At some point in time, the child will be able to make a decision and go live with the other parent, but there is no particular age for that. Instead, it depends on the child's insight, maturity, and understanding of the situation.
Family lawyers warn that adults, including parents, health providers or caregivers, should avoid advising children that they will be able to make final decisions when they reach a certain age because it is incorrect. Should the case land in court, it is bound to compromise the child's trust in the authority figure who gave that advice, and it can disrupt therapeutic interventions when the rapport that has been built, is broken due to misinformation.
When a child expresses concerns about spending time with the other parent, try to explore the reasons behind the concerns. Consider whether the child can express his or her concerns and whether it is age appropriate.
Instead of putting a stop to overnight time with a non-residential parent due to homesickness, the Court will help a school aged child to understand that he or she will see the other parent the next day. Developing a better sense of time, and a self-soothing method and bedtime routine the child can follow at home and the other parent's home will help your child to feel more comfortable at bedtime.
Environmental factors such as noise from the child's bedroom window, or step-siblings at his or her second residence are issues that can be remedied.
There are times when children's resistance to overnight stays with the other parent is given much weight. At times, the older child may opt to stay with the preferred parent, while a younger child with the same resistance issues does not have the option to choose where he wants to stay.
As a parent, these issues can be difficult to navigate. You might even have two or more children with different arrangements to juggle. However, it is harder for a child to be partly separated from the comforting (and often annoying) presence of a sibling who is on a different arrangement. Courts are often reluctant to separate siblings due to the strong attachment, but in most cases, the court will not insightful, mature children to spend time with a parent they don't want to see.
The child may also be mirroring the primary caregiver's concerns about being away from the child. It may have been gleaned subconsciously. In that case, it is important to help the child understand the potential long-term impacts of not spending enough time with the other parent in the relationship with that parent.
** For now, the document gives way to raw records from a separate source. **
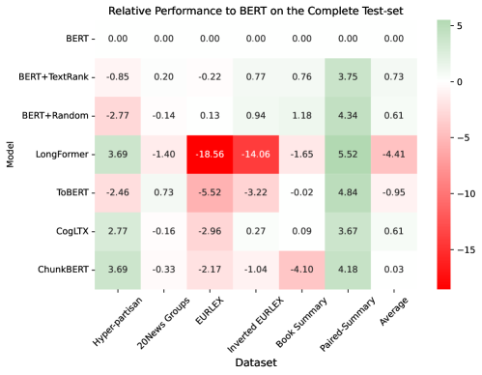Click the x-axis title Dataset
tap(254, 363)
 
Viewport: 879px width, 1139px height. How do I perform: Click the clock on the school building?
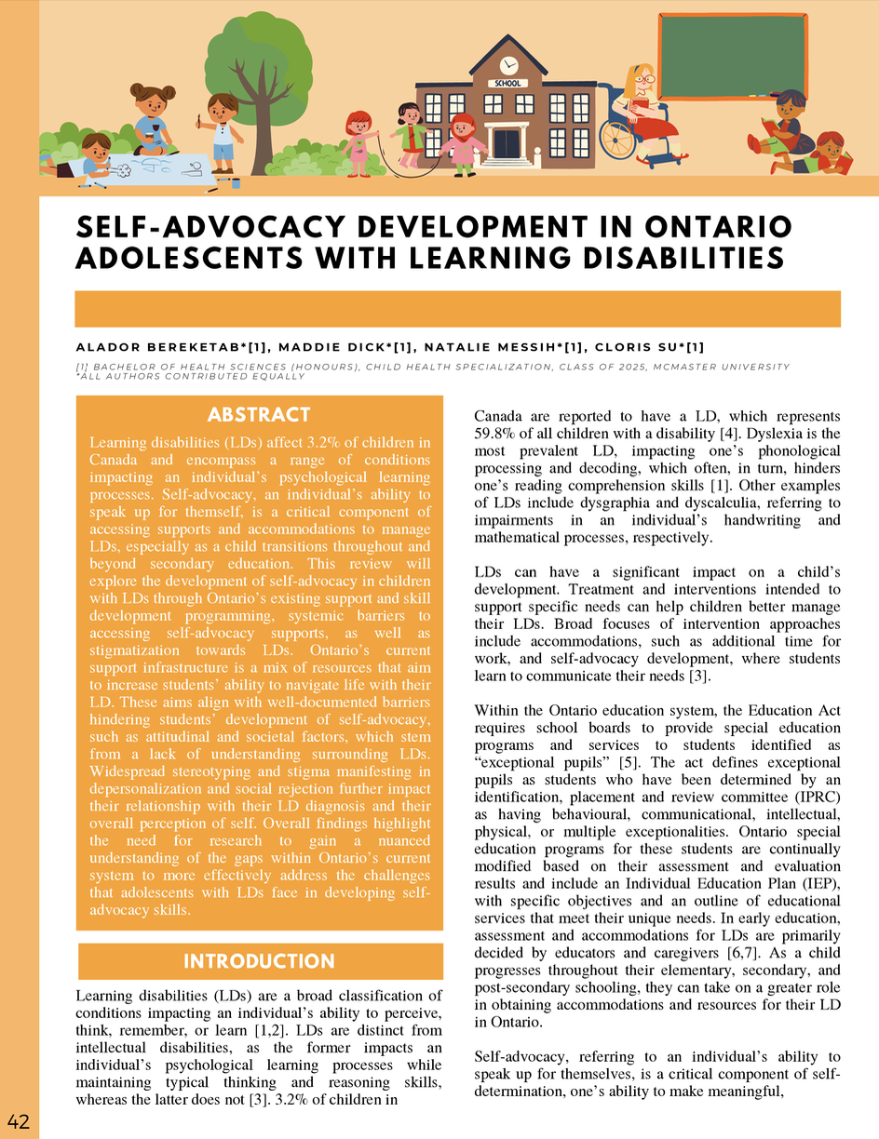pos(508,65)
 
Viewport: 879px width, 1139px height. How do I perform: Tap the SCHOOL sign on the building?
pos(508,83)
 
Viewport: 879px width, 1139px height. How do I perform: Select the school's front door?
pos(507,143)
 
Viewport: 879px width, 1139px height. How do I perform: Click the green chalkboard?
pos(732,57)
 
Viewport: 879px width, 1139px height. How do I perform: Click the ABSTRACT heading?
pos(259,414)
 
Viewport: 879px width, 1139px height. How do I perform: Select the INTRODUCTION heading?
pos(259,961)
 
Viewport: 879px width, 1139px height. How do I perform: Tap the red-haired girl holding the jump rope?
pos(358,140)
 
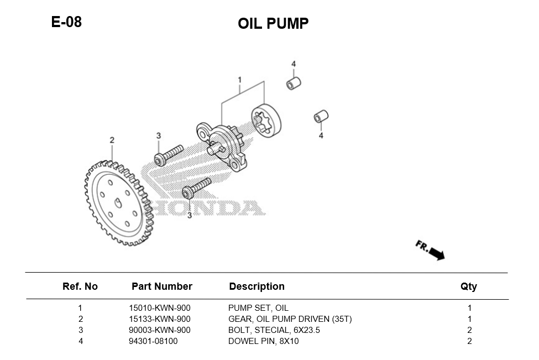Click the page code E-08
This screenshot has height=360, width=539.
click(x=66, y=22)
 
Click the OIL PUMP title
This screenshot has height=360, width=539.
click(x=273, y=24)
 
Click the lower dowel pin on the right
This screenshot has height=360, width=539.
click(x=321, y=117)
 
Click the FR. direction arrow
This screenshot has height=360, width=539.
click(x=431, y=250)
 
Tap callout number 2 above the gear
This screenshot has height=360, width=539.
click(x=112, y=140)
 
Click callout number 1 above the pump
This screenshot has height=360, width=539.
click(x=239, y=80)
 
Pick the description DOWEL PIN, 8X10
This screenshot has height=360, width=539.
click(x=263, y=341)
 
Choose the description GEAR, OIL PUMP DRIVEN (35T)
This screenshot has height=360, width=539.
click(x=290, y=319)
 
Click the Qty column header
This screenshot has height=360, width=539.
click(x=468, y=286)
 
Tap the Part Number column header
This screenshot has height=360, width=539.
click(x=161, y=286)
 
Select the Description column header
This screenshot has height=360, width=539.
click(x=257, y=286)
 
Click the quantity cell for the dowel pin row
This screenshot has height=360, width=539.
click(x=469, y=341)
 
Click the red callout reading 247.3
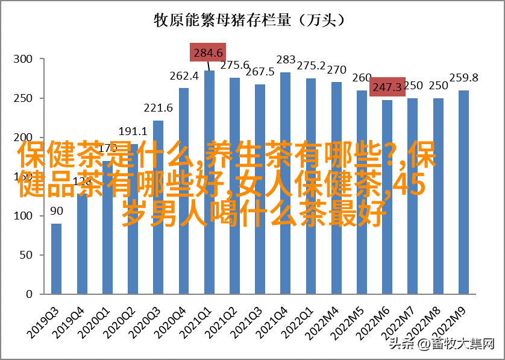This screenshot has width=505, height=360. pyautogui.click(x=387, y=87)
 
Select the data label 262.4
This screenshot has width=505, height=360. pyautogui.click(x=184, y=76)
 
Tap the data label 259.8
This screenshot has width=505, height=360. pyautogui.click(x=464, y=78)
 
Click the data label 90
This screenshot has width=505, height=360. pyautogui.click(x=56, y=211)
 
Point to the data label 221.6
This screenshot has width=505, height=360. pyautogui.click(x=158, y=108)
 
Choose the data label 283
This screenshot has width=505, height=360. pyautogui.click(x=286, y=60)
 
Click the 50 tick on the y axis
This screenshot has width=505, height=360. pyautogui.click(x=25, y=255)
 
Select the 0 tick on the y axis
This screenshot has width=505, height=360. pyautogui.click(x=28, y=294)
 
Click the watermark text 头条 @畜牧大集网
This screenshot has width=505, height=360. pyautogui.click(x=442, y=344)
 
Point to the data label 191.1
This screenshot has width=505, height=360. pyautogui.click(x=133, y=131)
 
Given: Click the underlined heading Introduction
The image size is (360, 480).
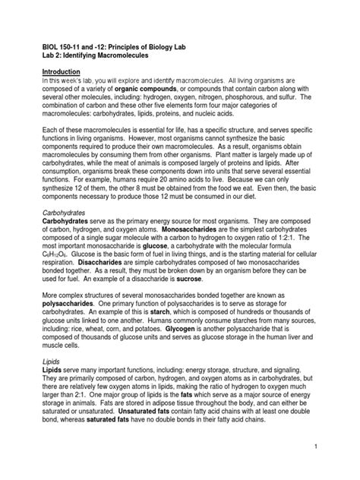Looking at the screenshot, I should pos(63,71).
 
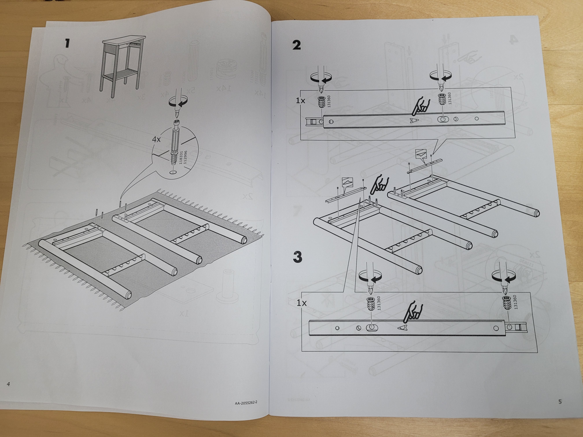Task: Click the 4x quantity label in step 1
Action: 156,139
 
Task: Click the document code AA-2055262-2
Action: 246,403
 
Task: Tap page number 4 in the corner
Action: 8,384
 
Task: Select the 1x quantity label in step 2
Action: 300,100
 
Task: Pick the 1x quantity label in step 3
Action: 301,303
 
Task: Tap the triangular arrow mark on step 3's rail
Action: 402,327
Having been faced with countless custody battles, the court is particularly shrewd at pinpointing whether the reluctance to spend time with a non-primary parent comes from the child, or from a parent. The court will remain objective in cases where one parent provides a self-serving statement from one of the parents and seek other evidence of the child's view before a decision is reached.
The court may appoint an Independent Children's Lawyer (ICL) in litigated parenting disputes to give an independent view of the child's best interests in order to come to the right decision. However, the ICL may not always rule in favour of the child's expressed views. Often, children don't know what's in their best interests.
Psychologists, social workers, and allied health professionals can assist the court in reaching a decision by taking comprehensive notes of any treatments and interventions. Clinical notes brought before the court can help set aside or vary parenting orders.
The child's capacity for understanding that parental conflict has two sides will provide a useful indication of his or her insight and maturity. If the child understands the circumstances and still refuses to comply with court orders, it would be in the family's interest to seek legal advice to examine the available options.
Of course, it is imperative to protect a child from any neglect, abuse or other harm. A parent who honestly fears that the child may be at risk in the presence of the other parent or caregiver should act immediately by obtaining legal and other advice.